Quando Shimon escutou aquilo, imediatamente saiu correndo atrás do pobre, gritando. O pobre não estava muito longe quando viu Shimon correndo em sua direção, com o rosto desesperado. O pobre se assustou, achando que aquele homem havia se arrependido de sua doação e estava vindo pegar a pulseira de volta. Quase que instintivamente ele começou a correr, fugindo de Shimon. As pessoas da cidade, quando viram Shimon perseguindo o pobre aos berros, também se uniam à perseguição. Quando finalmente o pobre foi alcançado, ele gritou:
 
– Me deixem! Por que vocês estão me perseguindo? Eu não sou ladrão! Este homem me deu a pulseira, ela é minha!
 
Shimon tratou de acalmar os ânimos. Pediu desculpas a todos pelo transtorno causado. Depois, com uma voz tranquila e amigável, virou-se para o pobre e disse:
 
– Meu querido, D'us me livre querer pegar a pulseira de volta. Eu dei de coração, ela é sua. Eu estou correndo atrás de você apenas porque descobri que a pulseira é valiosa, muito mais do que eu imaginei. Portanto, quando você for vender, não peça menos do que R$ 500,00″. 

Esta é a essência de Shavuót, a Festa da entrega da Torá. Porém, mais do que nos entregar a Torá, D'us também quer que saibamos o verdadeiro valor dela, para que não a desprezemos ou a troquemos por coisas baratas.
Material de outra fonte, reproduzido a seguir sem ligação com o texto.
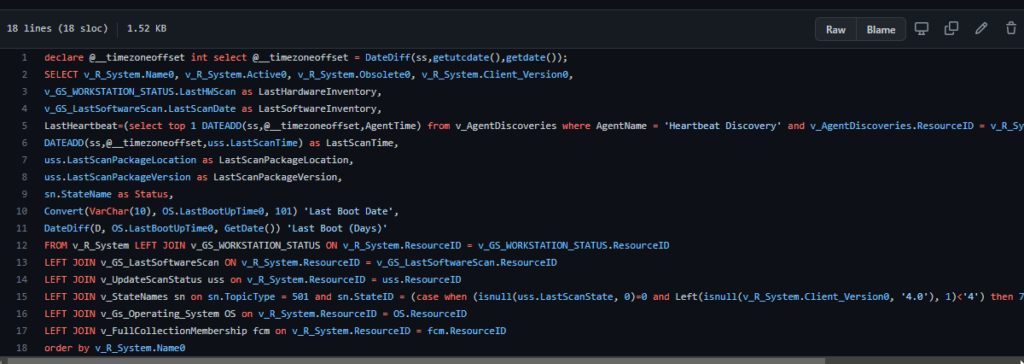This screenshot has height=364, width=1024.
Task: Select line number 12
Action: (x=23, y=246)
Nesta semana começamos um novo livro da Torá, Bamidbar (literalmente “No deserto”). Neste livro são detalhados muitos acontecimentos importantes que ocorreram durante os 40 anos em que o povo judeu permaneceu no deserto, como o erro dos espiões, as constantes reclamações por água e comida e as guerras contra outros povos. A Parashá desta semana, Bamidbar, descreve a formação do povo judeu durante as viagens e a forma como acampavam, divididos em tribos, cada tribo com sua posição muito bem definida.
 
Quando refletimos sobre os 40 anos do povo judeu no deserto, algo nos chama a atenção. Foram anos de muitas dificuldades. O deserto é um local inóspito, difícil para o ser humano viver. É um local sem água, sem comida e com muitos perigos naturais. Além disso, D'us testou muitas vezes o povo judeu, fazendo-os acampar por longos períodos em locais não muito agradáveis, enquanto algumas vezes, quando chegavam a um oásis paradisíaco, ficavam apenas poucos momentos. Os judeus já haviam passado 210 anos como escravos, submetidos às maiores crueldades, com castigos físicos e psicológicos. Por que D'us não os tirou do Egito de uma maneira mais tranquila, sem tantas dificuldades?
 
A resposta está na próxima Festividade do calendário judaico, Shavuót, o dia da entrega da Torá no Monte Sinai. Na próxima 3ª feira de noite (30 de maio) começa a Festa de Shavuót e os homens do povo judeu têm o importante costume de passar a noite inteira acordados, estudando Torá. Mas a entrega da Torá não foi um evento simples, envolveu detalhes que nos ensinam lições preciosas. Por exemplo, quando Moshé fez uma “revisão” de toda a Torá, no livro de Devarim, ele trouxe um ensinamento interessante: “E disse (Moshé): “D'us veio do Sinai. Ele brilhou para eles desde Seir, tendo aparecido para eles desde o Monte Paran” (Devarim 33:2). Rashi (França, 1040 – 1105) explica que este versículo se refere ao momento em que D'us, antes de entregar a Torá ao povo judeu, também a disponibilizou às outras nações do mundo. D'us ofereceu a Torá aos descendentes de Essav, que viviam na terra de Seir. Porém, quando eles descobriram que a Torá continha o mandamento de “Não assassinarás”, eles a rejeitaram, argumentando que eles eram pessoas violentas por natureza e, portanto, não poderiam cumprir este mandamento. Algo similar aconteceu com os descendentes de Ishmael, que viviam no Monte Paran. Eles também rejeitaram a Torá ao escutar que ela continha o mandamento “Não furtarás”, argumentando que o roubo era algo que já fazia parte de sua natureza.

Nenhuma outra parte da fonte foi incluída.